Clustering implies partitioning data into meaningful groups such that data items within each group are similar but are dissimilar across different groups. One of the most widely used clustering procedure is the K-means clustering algorithm, which seeks to group data into K clusters. Each cluster is represented by the mean of cluster members. Starting with a set of K initial centers, the K-means algorithm assigns each data item to the cluster whose center is closest and then recomputes the cluster centers. The process is carried out iteratively to successively improve the locations of cluster centers and their membership as shown in the series of panels below.

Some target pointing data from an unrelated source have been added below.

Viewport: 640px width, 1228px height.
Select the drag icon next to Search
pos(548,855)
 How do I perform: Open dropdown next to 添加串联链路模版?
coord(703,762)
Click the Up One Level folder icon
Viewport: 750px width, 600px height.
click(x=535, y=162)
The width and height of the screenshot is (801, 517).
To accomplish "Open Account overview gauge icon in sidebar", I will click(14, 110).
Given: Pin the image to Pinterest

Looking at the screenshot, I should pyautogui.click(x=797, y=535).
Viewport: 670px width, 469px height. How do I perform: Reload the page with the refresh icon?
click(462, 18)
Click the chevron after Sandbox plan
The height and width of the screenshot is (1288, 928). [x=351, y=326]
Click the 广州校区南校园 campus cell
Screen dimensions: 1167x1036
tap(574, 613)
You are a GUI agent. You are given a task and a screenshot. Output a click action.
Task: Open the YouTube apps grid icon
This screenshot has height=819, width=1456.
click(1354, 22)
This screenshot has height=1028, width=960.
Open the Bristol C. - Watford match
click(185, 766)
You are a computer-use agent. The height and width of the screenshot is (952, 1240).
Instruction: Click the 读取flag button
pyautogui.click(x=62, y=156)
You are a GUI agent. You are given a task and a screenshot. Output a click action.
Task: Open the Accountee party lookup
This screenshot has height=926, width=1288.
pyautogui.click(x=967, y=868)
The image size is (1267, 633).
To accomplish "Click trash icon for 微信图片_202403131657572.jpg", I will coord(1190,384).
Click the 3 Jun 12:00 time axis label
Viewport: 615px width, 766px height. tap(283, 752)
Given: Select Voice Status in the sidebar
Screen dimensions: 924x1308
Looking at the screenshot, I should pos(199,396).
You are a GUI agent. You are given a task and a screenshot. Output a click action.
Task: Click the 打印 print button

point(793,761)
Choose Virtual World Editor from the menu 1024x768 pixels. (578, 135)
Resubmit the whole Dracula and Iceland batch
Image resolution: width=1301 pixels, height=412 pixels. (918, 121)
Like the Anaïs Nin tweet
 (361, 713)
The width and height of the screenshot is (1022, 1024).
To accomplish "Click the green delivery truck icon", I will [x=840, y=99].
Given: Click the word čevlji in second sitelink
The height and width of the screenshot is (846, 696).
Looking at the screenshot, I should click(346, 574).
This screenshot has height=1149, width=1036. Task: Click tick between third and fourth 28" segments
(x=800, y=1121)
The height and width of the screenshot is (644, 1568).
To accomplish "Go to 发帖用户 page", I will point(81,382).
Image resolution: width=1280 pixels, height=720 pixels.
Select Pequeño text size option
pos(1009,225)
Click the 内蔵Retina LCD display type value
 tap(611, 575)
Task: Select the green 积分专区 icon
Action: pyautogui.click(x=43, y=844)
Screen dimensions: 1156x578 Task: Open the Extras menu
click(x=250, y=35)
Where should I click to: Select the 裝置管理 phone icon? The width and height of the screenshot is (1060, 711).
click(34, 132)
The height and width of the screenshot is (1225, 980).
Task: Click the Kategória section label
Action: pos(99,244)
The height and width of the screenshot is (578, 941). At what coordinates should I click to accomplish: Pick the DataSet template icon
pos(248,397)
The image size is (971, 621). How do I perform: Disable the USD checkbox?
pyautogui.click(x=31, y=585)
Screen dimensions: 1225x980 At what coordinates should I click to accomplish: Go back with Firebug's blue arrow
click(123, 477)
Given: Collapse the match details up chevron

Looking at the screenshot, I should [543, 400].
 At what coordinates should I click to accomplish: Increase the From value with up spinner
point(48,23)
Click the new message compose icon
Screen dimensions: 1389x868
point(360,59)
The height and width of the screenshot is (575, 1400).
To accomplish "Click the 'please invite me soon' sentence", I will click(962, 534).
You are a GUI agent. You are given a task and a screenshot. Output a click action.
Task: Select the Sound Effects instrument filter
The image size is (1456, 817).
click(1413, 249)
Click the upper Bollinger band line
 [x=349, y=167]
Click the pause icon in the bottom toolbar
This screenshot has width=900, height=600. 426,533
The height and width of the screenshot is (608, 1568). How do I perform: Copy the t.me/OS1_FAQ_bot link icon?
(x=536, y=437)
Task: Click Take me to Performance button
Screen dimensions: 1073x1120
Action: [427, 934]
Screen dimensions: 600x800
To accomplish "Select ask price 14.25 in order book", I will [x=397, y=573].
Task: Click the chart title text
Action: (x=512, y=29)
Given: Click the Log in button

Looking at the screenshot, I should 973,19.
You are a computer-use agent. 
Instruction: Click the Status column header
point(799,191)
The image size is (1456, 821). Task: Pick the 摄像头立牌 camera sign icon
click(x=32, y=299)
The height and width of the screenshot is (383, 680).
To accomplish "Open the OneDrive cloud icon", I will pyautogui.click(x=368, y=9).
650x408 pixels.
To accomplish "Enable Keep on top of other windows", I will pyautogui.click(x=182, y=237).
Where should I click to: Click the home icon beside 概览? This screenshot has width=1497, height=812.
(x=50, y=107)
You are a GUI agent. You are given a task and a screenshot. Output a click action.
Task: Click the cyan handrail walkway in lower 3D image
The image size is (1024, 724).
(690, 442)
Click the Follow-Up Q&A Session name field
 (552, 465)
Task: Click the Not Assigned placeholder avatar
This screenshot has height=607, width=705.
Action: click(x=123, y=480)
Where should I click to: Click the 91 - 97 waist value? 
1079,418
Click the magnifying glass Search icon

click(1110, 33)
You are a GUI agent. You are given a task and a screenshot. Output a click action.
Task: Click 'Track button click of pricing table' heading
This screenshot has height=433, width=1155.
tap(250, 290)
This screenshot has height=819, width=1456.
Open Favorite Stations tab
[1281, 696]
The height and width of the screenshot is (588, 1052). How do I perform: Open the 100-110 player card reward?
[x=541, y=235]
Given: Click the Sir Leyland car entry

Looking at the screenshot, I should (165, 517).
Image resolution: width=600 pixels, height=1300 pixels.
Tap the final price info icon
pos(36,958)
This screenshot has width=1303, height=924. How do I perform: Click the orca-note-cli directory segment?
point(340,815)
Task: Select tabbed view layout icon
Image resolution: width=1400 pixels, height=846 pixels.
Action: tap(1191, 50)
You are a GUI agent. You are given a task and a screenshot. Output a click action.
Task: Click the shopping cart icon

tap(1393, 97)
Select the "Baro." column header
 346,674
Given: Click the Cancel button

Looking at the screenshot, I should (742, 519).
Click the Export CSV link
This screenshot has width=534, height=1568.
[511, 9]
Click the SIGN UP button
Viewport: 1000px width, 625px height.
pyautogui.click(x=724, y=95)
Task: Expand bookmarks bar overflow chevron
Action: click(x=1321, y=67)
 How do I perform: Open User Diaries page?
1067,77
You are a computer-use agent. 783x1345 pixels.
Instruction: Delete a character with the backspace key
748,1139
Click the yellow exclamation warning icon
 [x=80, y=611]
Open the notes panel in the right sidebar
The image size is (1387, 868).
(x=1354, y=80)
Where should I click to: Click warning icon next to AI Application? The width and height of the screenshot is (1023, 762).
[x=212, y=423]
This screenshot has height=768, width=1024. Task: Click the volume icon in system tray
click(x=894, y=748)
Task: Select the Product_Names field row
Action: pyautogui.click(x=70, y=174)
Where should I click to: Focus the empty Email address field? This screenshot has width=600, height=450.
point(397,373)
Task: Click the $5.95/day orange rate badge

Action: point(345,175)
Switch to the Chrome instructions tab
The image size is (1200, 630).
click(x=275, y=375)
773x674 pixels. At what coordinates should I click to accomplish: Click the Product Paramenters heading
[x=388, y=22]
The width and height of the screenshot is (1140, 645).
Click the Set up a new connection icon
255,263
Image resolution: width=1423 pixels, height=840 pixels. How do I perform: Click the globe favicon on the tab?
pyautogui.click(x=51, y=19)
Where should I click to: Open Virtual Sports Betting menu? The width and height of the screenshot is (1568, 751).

For K-means to work, each data item must be represented with numerical attributes. It is also important to note that each cluster center may not correspond to an actual data item in the cluster as it happens in the above pictorial example. This particular aspect of K-means clustering becomes an issue when you want each cluster representative to be an actual data item. This kind of requirement typically arises when you are clustering, for example, text documents, or pictures, or other multimedia artifacts. Consider you have a a set of pictures and you want to represent that set by a single picture. In this instance, you will select one of the pictures from the set that you believe is the most representative picture of that set; you would not think of calculating an average picture of the set as its representative. This is done by K-mediods algorithm which works just like K-means but uses a data item to represent each cluster which is most similar to the rest of data items in the cluster. This kind of situation is shown below.


K-mediods algorithm is also used in those applications where each data item may have attributes that are qualitative in nature. In such cases, again the data item showing most similarity to other data items in the cluster is a preferred choice for cluster representation. You must remember K-mediods is computationally more expensive than K-means.